The Asiana Airlines plane crash in San Francisco has
received wall-to-wall coverage on cable TV news channels – even knocking
the George Zimmerman murder trial to a second-tier location – while the train
derailment near the Maine border has been nearly blacked out from the airwaves.
Does that make any sense? Is that good journalism?
The plane crash caused two deaths, possibly just one now
that it appears one victim was killed after being hit by a fire rescue vehicle
on the runway.
The train derailment in Lac-Megantic, Quebec, killed at least 13
people and 50 more are still missing, as it took firefighters two days to
extinguish all the flames. The explosion leveled the heart of the town, 30
buildings, and forced the evacuation of 1,000 people.
Yet, the airline crash is front page news and the train
tragedy is relegated to the back pages.
The larger story behind the Asiana tragedy is that air
travel has become extraordinarily safe and today’s planes and equipment,
particularly the Boeing 777 that was involved in this crash, have a spectacularly
successful track record. This was America’s first fatal commercial flight in 14
years. And it’s becoming increasingly clear that basic human error, on the part
of one or both Korean pilots, was the cause of this weekend’s accident.
The larger story behind the explosion of the runaway
train in Quebec is that these types of “oil trains” are becoming more and more
common as rail transport surpasses pipelines as the shipping means of choice.
In fact, since 2009 the number of train cars carrying
crude oil hauled by major railroads has jumped nearly 20-fold, to an estimated
200,000 last year, according to news reports.
These trains travel through towns all across America, in
many cases carrying crude pumped from the massive Bakken oil reserves in North
Dakota and Montana to refineries far and wide.
Safety experts say oil spills from trains are more
frequent than from pipelines, though they tend to be smaller.
In the border town of Lac-Megantic, stunned and angry
residents are still wondering how a train carrying 72 tanker cars filled with
crude oil became a runaway fireball on rails speeding toward their town.
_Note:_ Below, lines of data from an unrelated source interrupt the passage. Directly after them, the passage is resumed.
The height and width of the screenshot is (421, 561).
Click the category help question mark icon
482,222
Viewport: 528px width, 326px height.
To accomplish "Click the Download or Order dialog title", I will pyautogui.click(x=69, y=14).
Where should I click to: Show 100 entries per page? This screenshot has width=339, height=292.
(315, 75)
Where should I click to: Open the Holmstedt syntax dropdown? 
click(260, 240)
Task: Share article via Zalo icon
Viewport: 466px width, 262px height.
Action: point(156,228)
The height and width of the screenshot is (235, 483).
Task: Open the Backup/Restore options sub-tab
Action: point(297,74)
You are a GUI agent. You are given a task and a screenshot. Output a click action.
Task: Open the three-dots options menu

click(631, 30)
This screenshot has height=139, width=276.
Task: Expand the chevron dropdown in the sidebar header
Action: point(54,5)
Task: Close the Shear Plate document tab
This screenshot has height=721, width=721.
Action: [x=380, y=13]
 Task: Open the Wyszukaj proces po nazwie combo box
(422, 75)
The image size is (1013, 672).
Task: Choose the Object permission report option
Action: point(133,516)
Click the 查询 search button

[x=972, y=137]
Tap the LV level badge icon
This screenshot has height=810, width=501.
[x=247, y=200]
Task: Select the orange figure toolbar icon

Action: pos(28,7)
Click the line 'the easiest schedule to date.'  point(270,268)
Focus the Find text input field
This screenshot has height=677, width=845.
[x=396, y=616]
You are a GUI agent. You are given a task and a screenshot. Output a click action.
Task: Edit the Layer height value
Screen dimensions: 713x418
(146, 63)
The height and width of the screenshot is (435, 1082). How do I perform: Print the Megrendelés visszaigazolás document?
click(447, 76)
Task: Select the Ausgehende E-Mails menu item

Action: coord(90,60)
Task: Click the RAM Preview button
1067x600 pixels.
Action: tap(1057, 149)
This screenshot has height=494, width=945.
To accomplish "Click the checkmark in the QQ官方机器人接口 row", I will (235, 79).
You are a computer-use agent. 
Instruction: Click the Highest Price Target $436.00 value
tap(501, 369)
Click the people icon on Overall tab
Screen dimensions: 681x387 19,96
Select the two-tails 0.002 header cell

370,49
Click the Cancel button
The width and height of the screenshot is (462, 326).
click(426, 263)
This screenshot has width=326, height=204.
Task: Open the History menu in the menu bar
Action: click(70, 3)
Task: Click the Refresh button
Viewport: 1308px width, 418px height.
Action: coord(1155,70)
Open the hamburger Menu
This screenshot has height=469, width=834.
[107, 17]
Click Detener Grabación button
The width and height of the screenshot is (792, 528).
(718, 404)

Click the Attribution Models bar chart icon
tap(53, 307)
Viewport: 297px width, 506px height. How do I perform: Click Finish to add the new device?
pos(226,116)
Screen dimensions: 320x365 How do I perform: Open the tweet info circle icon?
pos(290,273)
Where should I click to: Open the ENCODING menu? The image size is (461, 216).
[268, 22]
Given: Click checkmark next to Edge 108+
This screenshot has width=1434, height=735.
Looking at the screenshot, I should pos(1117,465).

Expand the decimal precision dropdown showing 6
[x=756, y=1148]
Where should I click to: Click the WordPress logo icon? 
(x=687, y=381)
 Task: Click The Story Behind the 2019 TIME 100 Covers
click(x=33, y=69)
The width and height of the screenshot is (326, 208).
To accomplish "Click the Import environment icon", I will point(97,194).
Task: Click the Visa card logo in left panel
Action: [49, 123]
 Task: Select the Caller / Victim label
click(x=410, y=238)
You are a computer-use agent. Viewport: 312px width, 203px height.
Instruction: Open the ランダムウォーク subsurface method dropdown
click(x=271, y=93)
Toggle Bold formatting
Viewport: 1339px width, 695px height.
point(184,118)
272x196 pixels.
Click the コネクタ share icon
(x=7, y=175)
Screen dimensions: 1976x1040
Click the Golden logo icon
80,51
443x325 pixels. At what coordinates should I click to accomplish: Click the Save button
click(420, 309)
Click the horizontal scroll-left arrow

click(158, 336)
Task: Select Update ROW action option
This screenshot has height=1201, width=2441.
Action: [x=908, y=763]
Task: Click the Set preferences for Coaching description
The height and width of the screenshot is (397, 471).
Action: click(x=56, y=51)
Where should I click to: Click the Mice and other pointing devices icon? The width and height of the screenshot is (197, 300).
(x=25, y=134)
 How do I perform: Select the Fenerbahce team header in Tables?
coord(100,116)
Early
indications are that safety regulations failed in this case, leading to the
massive derailment that exploded five tanker cars.
The Associated Press talked with Frank LaFontaine, who
said he believes he lost three family members in the train crash, including his
son.
“We always wait until there’s a big accident to change
things,” he said. “Well, today we’ve had a big accident, it’s one of the
biggest ever in Canada.”
We wait until it’s too late.
And, in the media, we move on much too soon to the next
story.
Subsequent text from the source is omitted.